_TASK DETAILS_
The records that follow must be transcribed in full, without any change.
[Opening DATA FOR REVIEW section]
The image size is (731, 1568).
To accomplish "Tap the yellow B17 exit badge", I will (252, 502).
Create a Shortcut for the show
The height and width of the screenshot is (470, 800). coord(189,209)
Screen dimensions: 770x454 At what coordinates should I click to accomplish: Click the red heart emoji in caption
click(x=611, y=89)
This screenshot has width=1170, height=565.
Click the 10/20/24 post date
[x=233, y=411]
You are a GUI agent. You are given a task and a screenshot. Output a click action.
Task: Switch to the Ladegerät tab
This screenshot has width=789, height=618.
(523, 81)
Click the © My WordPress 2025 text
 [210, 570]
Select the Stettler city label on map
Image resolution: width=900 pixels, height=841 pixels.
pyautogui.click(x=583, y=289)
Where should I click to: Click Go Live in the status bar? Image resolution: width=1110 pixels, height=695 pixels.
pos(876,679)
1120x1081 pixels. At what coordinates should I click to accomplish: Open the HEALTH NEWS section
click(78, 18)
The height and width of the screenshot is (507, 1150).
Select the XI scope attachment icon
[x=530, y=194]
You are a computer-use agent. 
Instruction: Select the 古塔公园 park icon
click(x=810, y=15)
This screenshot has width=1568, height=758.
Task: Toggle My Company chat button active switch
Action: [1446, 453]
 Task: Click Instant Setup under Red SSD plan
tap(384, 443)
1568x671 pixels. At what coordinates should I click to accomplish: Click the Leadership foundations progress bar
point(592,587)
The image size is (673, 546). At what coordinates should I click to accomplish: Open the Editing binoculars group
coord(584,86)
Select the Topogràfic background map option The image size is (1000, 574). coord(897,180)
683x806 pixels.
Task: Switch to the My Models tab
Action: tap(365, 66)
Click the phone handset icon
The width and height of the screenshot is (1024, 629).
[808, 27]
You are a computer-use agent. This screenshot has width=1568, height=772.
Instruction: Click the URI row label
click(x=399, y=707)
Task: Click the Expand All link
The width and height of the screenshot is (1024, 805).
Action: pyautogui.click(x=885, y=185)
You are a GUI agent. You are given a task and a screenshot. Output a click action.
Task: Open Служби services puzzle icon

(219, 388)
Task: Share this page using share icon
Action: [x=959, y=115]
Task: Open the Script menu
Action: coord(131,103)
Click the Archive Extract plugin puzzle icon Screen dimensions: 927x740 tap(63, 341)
[Closing DATA FOR REVIEW section]
_PROBLEM SOLUTION_
The image size is (731, 1568).
To accomplish "Tap the yellow B17 exit badge", I will (252, 502).
Create a Shortcut for the show
The height and width of the screenshot is (470, 800). coord(189,209)
Screen dimensions: 770x454 At what coordinates should I click to accomplish: Click the red heart emoji in caption
click(x=611, y=89)
This screenshot has width=1170, height=565.
Click the 10/20/24 post date
[x=233, y=411]
You are a GUI agent. You are given a task and a screenshot. Output a click action.
Task: Switch to the Ladegerät tab
This screenshot has width=789, height=618.
(523, 81)
Click the © My WordPress 2025 text
 [210, 570]
Select the Stettler city label on map
Image resolution: width=900 pixels, height=841 pixels.
pyautogui.click(x=583, y=289)
Where should I click to: Click Go Live in the status bar? Image resolution: width=1110 pixels, height=695 pixels.
pos(876,679)
1120x1081 pixels. At what coordinates should I click to accomplish: Open the HEALTH NEWS section
click(78, 18)
The height and width of the screenshot is (507, 1150).
Select the XI scope attachment icon
[x=530, y=194]
You are a computer-use agent. 
Instruction: Select the 古塔公园 park icon
click(x=810, y=15)
This screenshot has width=1568, height=758.
Task: Toggle My Company chat button active switch
Action: [1446, 453]
 Task: Click Instant Setup under Red SSD plan
tap(384, 443)
1568x671 pixels. At what coordinates should I click to accomplish: Click the Leadership foundations progress bar
point(592,587)
The image size is (673, 546). At what coordinates should I click to accomplish: Open the Editing binoculars group
coord(584,86)
Select the Topogràfic background map option The image size is (1000, 574). coord(897,180)
683x806 pixels.
Task: Switch to the My Models tab
Action: tap(365, 66)
Click the phone handset icon
The width and height of the screenshot is (1024, 629).
[808, 27]
You are a computer-use agent. This screenshot has width=1568, height=772.
Instruction: Click the URI row label
click(x=399, y=707)
Task: Click the Expand All link
The width and height of the screenshot is (1024, 805).
Action: pyautogui.click(x=885, y=185)
You are a GUI agent. You are given a task and a screenshot. Output a click action.
Task: Open Служби services puzzle icon

(219, 388)
Task: Share this page using share icon
Action: [x=959, y=115]
Task: Open the Script menu
Action: coord(131,103)
Click the Archive Extract plugin puzzle icon Screen dimensions: 927x740 tap(63, 341)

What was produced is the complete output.